There was a constant stream of family filing out the side door with goodies and gifts to take home, as hugs and kisses were exchanged. My husband and I sighed from happiness and exhaustion as the last one filed out. We turned out the lights and made our way up the stairs to our bedroom delighted everyone had a great time.

Two days later I was walking up our stairway to our bedroom busy reading a card I received from a friend, opened our bedroom door then shut it.

I heard my husband yell from downstairs, “Holy shit! There’s a bat in the house!”

I stopped cold and peeked out, yelling, “What? …Where?”

He said, “It just flew down our bedroom stairs.”

I sucked in air. I had just walked up those stairs reading a card and walked right passed it. My mind wouldn’t accept that, so I yelled back reassuringly, “It was probably a bird.”

I could deal with a bird. A bat? Uh-uh.

“I know the difference between a bat and a bird!” he countered.

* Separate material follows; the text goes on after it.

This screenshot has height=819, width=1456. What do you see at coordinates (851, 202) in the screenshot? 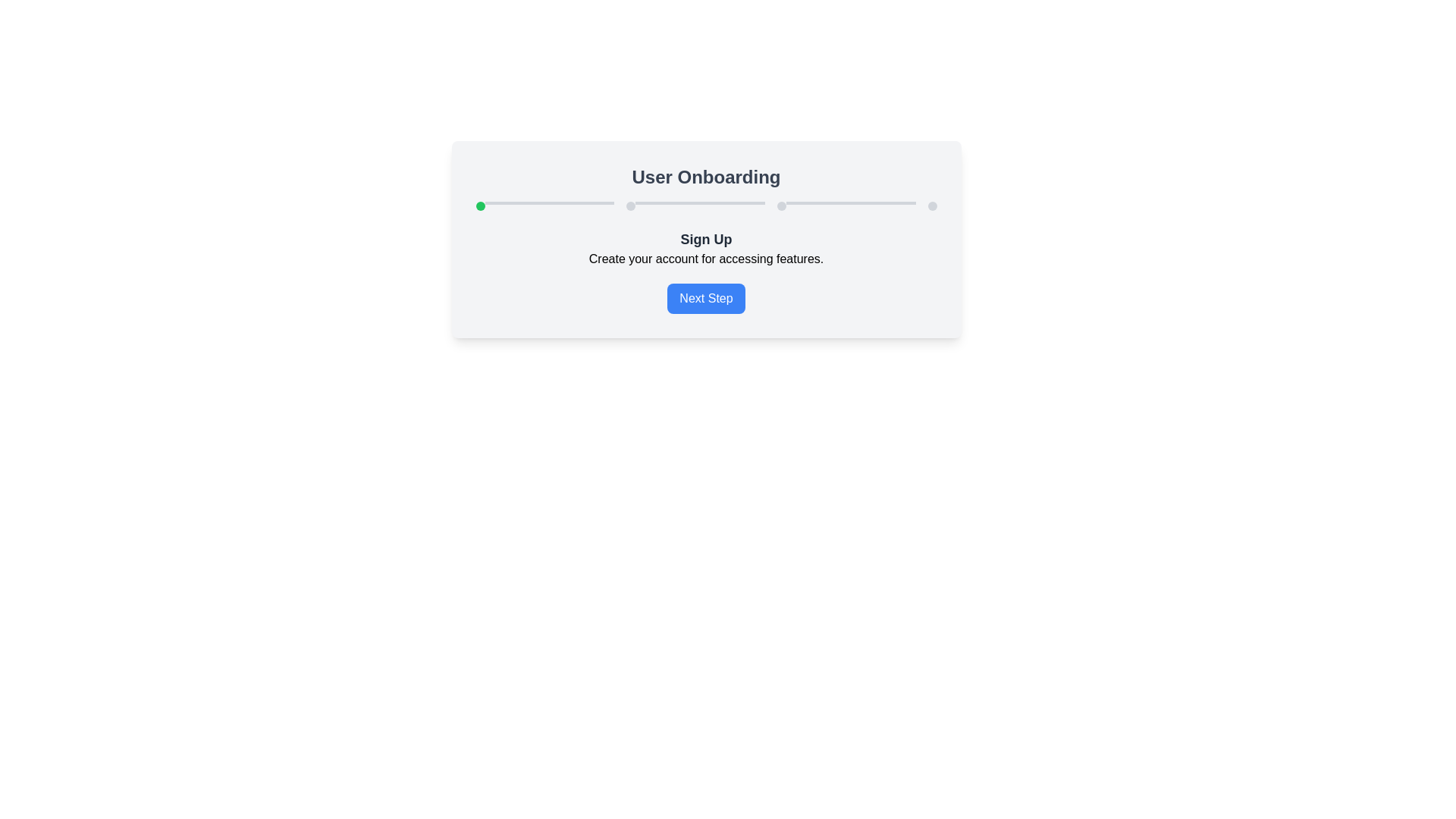
I see `the state of the third horizontal progress bar segment in the onboarding process, which is positioned between two circular step indicators` at bounding box center [851, 202].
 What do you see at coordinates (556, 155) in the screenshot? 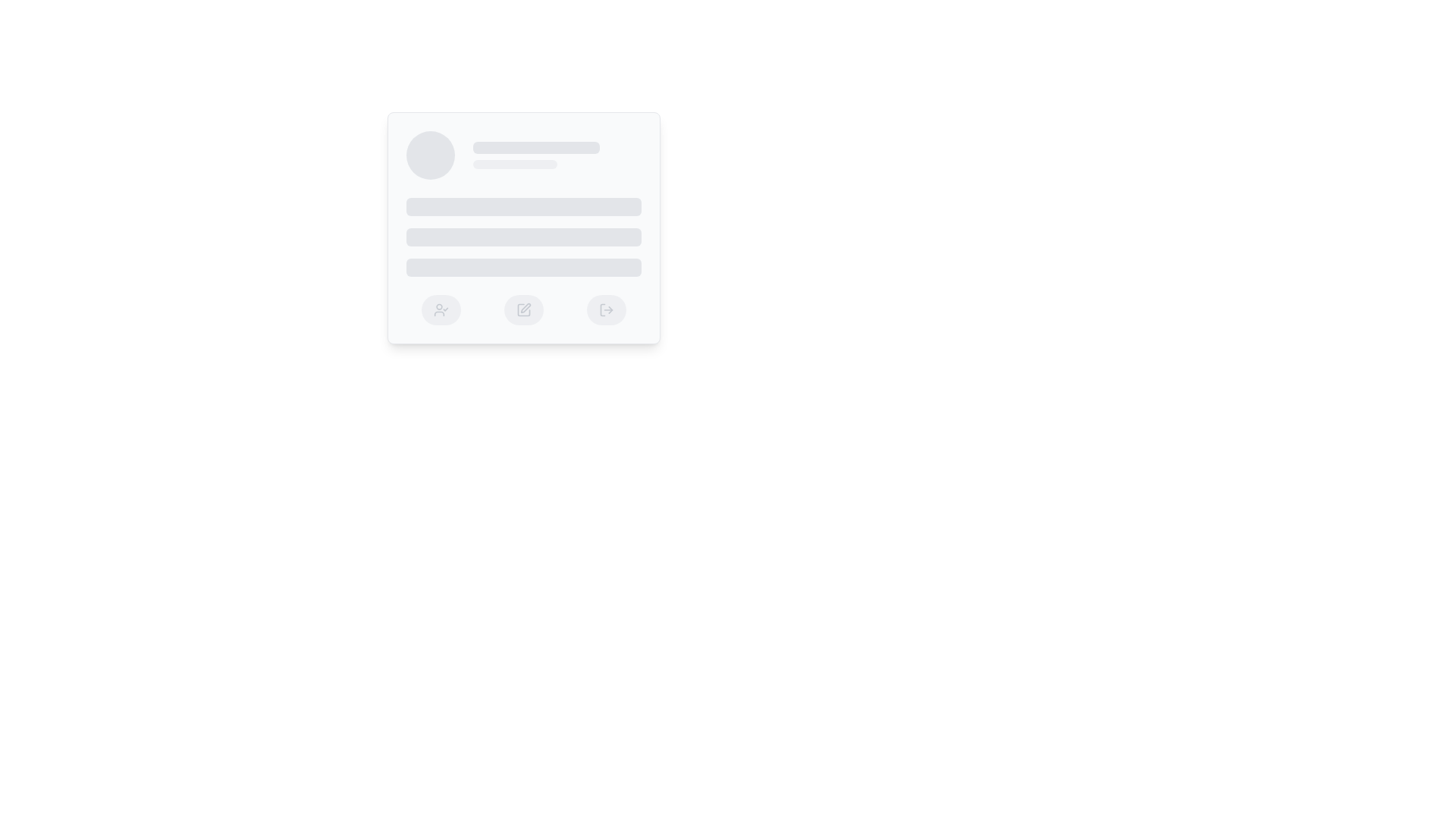
I see `the loading placeholder, which is a rectangular element with a light gray background and rounded corners, indicating a loading state` at bounding box center [556, 155].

Then panicky thoughts gripped me. Could it be rabid? Where in the world did it come from, one of the fireplace chimneys? No, we had screened caps on them.

I yelled to him from behind the safety of our bedroom door, “Well, where is it now?”

He called up to me, “When I approached the first step it flew passed me over my head. I don’t know where it went! I don’t see it anywhere down here.”

Well, there are only two rooms in that area, my office and his then the hallway that leads from his office out to the rest of the house. I cautiously made my way down the steps and we both searched our two offices from top to bottom. He did the heavy lifting and moving, while I gave instructions.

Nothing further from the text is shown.